Je n’irai pas jusqu’à dire que la blogosphère “écolo” en est arrivée là, non. Mais de manière générale le blog devient systématique, industriel pour reprendre le terme de Fred Cavazza. Le blog devient recommandation, outil de com, outil de marketing, outil pour se faire connaître… Chaque boutique en ligne, par exemple, aura son propre blog (je ne parle pas des blogs qui ont mené à la création de commerces en ligne car les blogueurs réalisaient alors qu’il s’agissait d’un moyen de prolonger leur passion et de passer à l’acte, mais de ceux qui bloguent parce qu’ils ouvrent leur boutique par exemple). L’entrepreneur blogueur, lorsqu’il blogue bien, est passionnant. Mais certains iront faire de l’info pour faire du contenu et du référencement uniquement. Certains se prennent au jeu et deviennent blogueurs malgré eux et il est facile de les reconnaître et de les apprécier ensuite.
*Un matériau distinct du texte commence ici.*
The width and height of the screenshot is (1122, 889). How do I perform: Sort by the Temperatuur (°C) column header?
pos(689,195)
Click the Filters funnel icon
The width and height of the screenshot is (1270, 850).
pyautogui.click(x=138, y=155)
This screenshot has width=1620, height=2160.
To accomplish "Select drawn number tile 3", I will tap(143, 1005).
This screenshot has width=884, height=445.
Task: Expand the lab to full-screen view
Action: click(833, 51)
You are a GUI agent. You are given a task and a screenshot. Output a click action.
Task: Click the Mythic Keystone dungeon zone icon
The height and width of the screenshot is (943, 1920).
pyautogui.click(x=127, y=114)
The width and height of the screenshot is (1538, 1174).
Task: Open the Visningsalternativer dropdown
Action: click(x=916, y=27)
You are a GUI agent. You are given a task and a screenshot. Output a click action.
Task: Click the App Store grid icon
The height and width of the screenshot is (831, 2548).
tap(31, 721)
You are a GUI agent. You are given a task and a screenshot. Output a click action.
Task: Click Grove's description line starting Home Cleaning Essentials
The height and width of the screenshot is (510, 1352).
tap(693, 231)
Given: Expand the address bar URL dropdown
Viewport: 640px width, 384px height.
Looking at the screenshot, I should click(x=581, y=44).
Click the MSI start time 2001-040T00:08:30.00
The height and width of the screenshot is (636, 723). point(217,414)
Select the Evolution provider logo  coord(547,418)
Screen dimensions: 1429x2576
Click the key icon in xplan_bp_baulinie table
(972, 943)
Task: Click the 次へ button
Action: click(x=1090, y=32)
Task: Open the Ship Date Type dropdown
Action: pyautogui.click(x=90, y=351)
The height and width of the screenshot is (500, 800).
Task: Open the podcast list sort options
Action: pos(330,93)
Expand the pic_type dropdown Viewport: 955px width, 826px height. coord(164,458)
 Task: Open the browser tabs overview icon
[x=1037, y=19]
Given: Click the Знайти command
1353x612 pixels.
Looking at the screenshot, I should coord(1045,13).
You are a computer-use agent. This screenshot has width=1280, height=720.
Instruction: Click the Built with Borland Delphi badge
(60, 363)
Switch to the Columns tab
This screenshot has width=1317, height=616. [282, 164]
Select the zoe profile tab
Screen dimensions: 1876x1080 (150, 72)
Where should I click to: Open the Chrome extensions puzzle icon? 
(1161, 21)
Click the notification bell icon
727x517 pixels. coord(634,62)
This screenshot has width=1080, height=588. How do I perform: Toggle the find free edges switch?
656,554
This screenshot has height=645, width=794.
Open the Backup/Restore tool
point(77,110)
Mais ils guetteront le moindre classement, le moindre référencement, iront faire la promo de leur blog (ce genre de sollicitation ne cesse de s’accroître)… et à chaque fois se posera la question de la frontière entre info et vente, entre sincérité, transparence et objectif du blog… Certaines boutiques n’hésitent pas non plus à ouvrir un blog dont le contenu sera assuré par des blogueurs ou des agences de com’…
En somme, certains ont un blog parce qu’il faut avoir un blog aujourd’hui. Le blog est devenu norme, mais les normes du blog tel que je le conçois ne sont plus vraiment celles du blog à venir. Des blogs pour lequels on parle pub (les régies pub se précipitent pour vous solliciter et vous demander de l’espace), dans lesquels on ne cite plus ses sources, où l’on cherche à être le premier à mettre en ligne un scoop, où l’on reprend des communiqués tout faits ou alors où l’on ne fait presque plus de liens, de fait, vers d’autres blogueurs…
Alors oui, je crois que nous pouvons affirmer haut et fort aujourd’hui que nous sommes entrés dans une nouvelle ère du blog… Je conçois parfaitement que certains, comme Presse Citron, avec la notoriété et le trafic qui leur sont propres, choisissent de devenir blogueurs professionnels (il le dit si bien en détaillant les raisons de son choix, “c’est un peu le rêve de tout être humain d’arriver à vivre de sa passion” et lorsque l’on a le virus de l’info - ainsi que je l’ai aussi…je le comprends entièrement, notamment avec le temps que peut représenter un blog…) Mais aura-t-il le même rapport à sa passion et la même liberté en en faisant son activité? Je comprends aussi que les blogs deviennent aujourd’hui un outil à part entière pour des entreprises, qu’ils fassent partie d’un plan com… mais cette forme de blog est résolument nouvelle et peut être un peu industrielle, en effet… Doit-on distinguer désormais les “Stone Blogueurs” des “Iron Blogueurs”, des tendances “âge de pierre” aux tendances “âge de fer”? C’est fort probable… vous ne trouvez pas?